De Nieuwe Kerk and attac

Can there be anything more appropriate than sitting in De Nieuwe Kerk, listening first to the smaller transeptorgel – while looking at the windows that depict the relationship between church, state and capital -, then the hoofdorgel – with this facing the established power, as later personalised by Napoleon Bonaparte, ruling between 1803 and 1813 The Netherlands – and preparing the SOAK-session on economic theories for next week, when going to the attac summer academy?
What is so often forgotten when discussing economic theories is the fact that they have to be seen in the historical context.
Karl Marx gives one example, writing in 1864 in the Inaugural Address
of the International Working Men’s Association:

This struggle about the legal restriction of the hours of labor raged the more fiercely since, apart from frightened avarice, it told indeed upon the great contest between the blind rule of the supply and demand laws which form the political economy of the middle class, and social production controlled by social foresight, which forms the political economy of the working class. Hence the Ten Hours’ Bill was not only a great practical success; it was the victory of a principle; it was the first time that in broad daylight the political economy of the middle class succumbed to the political economy of the working class.

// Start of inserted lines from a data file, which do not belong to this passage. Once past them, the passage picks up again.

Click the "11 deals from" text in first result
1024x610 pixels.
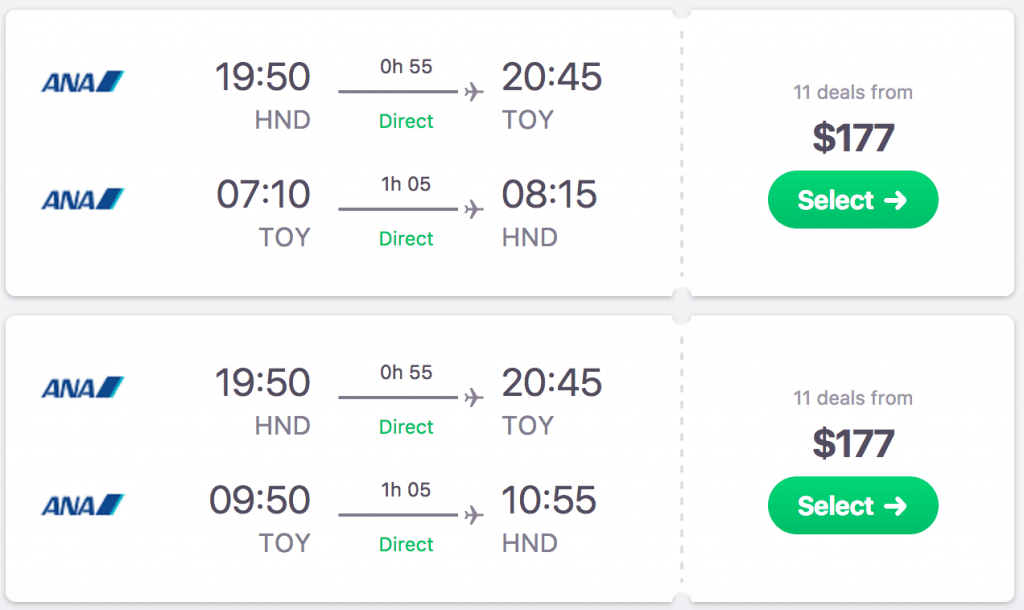pos(852,92)
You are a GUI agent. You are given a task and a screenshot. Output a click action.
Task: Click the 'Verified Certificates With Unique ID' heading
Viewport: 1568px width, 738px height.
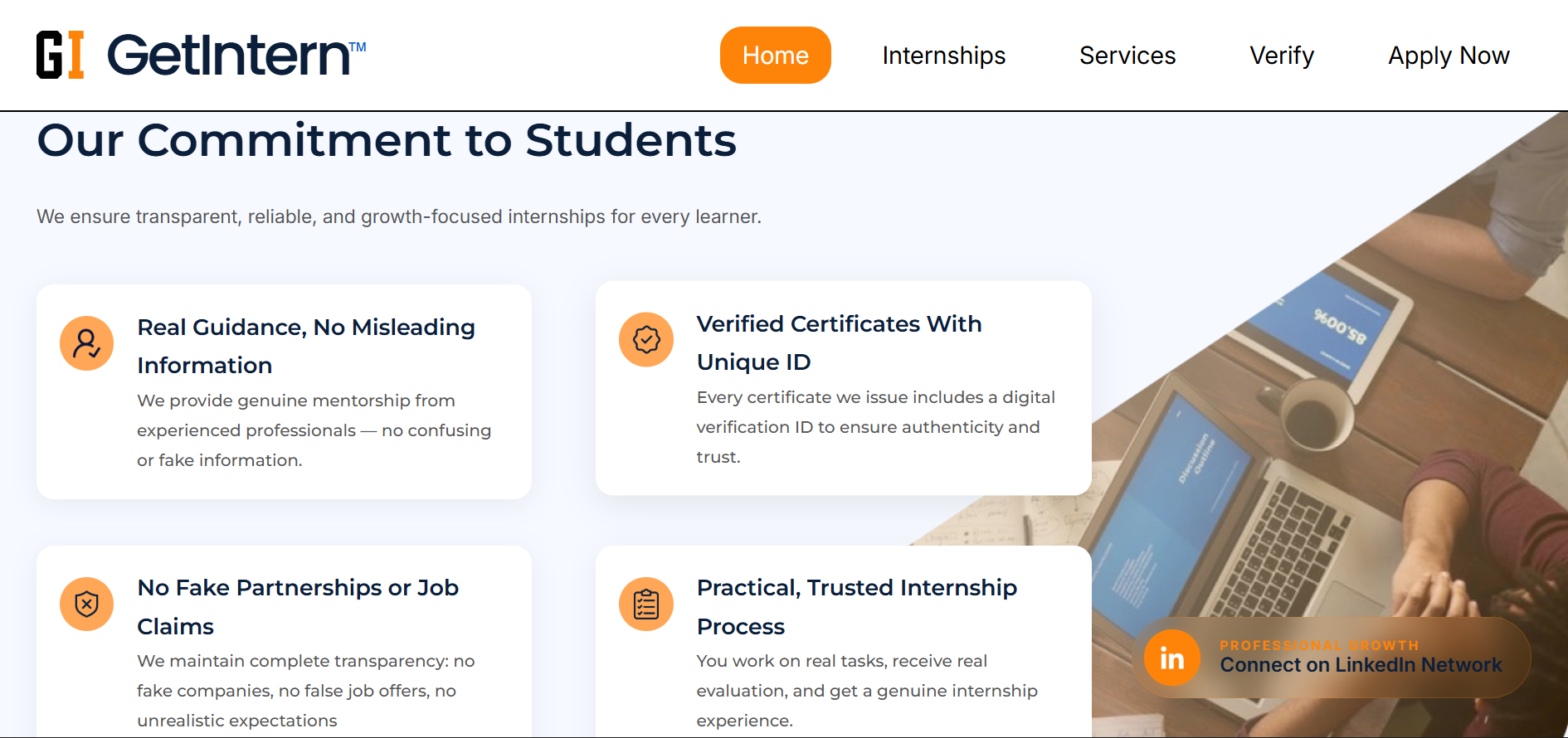coord(839,342)
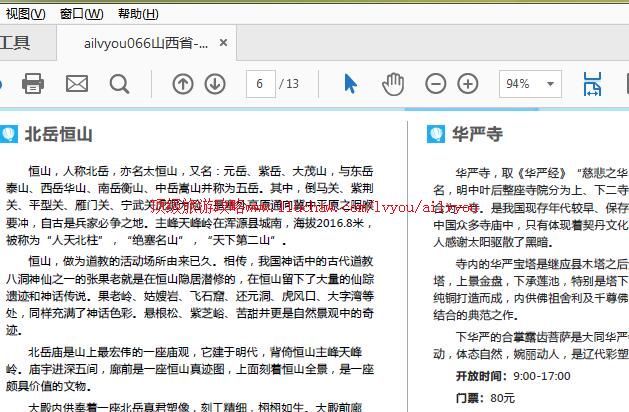629x412 pixels.
Task: Click the page number input field
Action: tap(259, 84)
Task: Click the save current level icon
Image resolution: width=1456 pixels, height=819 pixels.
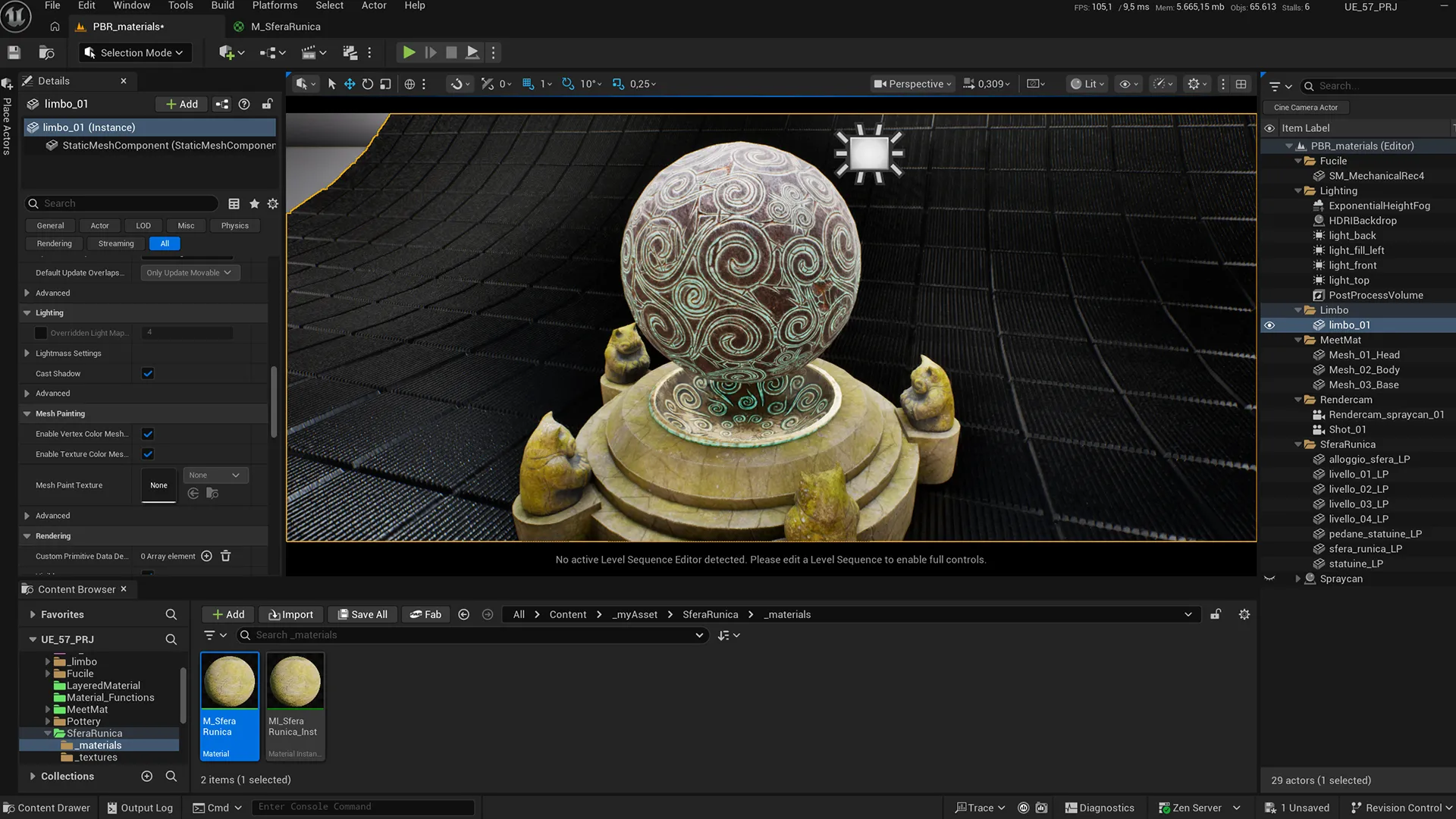Action: (14, 52)
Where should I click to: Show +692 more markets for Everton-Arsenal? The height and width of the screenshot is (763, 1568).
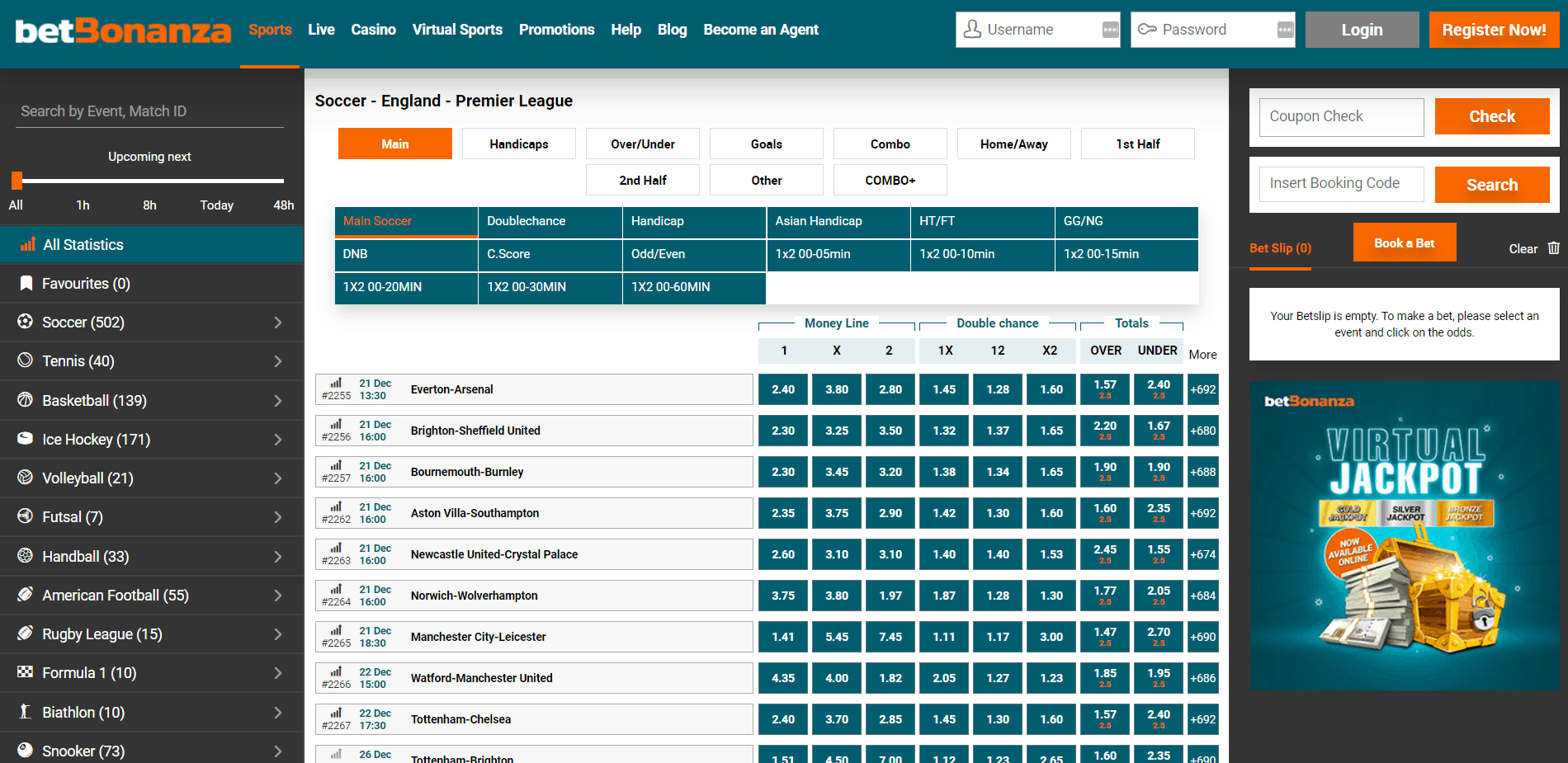pos(1202,389)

This means not less that the solutions we are looking for today have to be the solutions for today …. – not simply claming moral behaviour within an amoral system, not looking for new Napoleonic leaders; but it is about solutions that are founded in and approproate to today’s development of the productive forces.

Why then de Nieuwe Kerk and attac? It is rather obvious: solutions that are founded in and approproate to today’s development of the productive forces means to look for ways ofdeveloping a new hegemony (or counter-hegemony). Is there any better place to think about it when looking at the old ones? Seeing where they had been successful and knowing where they failed? The bourgeoisie, surely, had been at some stage a progressive force – as Marx states in chapter 26 of the first volume of Capital:

Hence, the historical movement which changes the producers into wage-workers, appears, on the one hand, as their emancipation from serfdom and from the fetters of the guilds, …

He speaks of the chevaliers d’industrie and continues:

The industrial capitalists, these new potentates, had on their part not only to displace the guild masters of handicrafts, but also the feudal lords, the possessors of the sources of wealth. In this respect, their conquest of social power appears as the fruit of a victorious struggle both against feudal lordship and its revolting prerogatives, and against the guilds and the fetters they laid on the free development of production and the free exploitation of man by man.

And today we see not amoral hoarding etc., we see that the accumulation by dispossession (Harvey) – or accumulation by appropriation of all pores of life is again such a fetter of new developments – cum grano salis what Marx said in chapter 3:

The monopoly of capital becomes a fetter upon the mode of production, which has sprung up and flourished along with, and under it. Centralization of the means of production and socialization of labour at last reach a point where they become incompatible with their capitalist integument. This integument is burst asunder. The knell of capitalist private property sounds. The expropriators are expropriated.

This is what we truly need today – and reflecting thoday’s hegemony.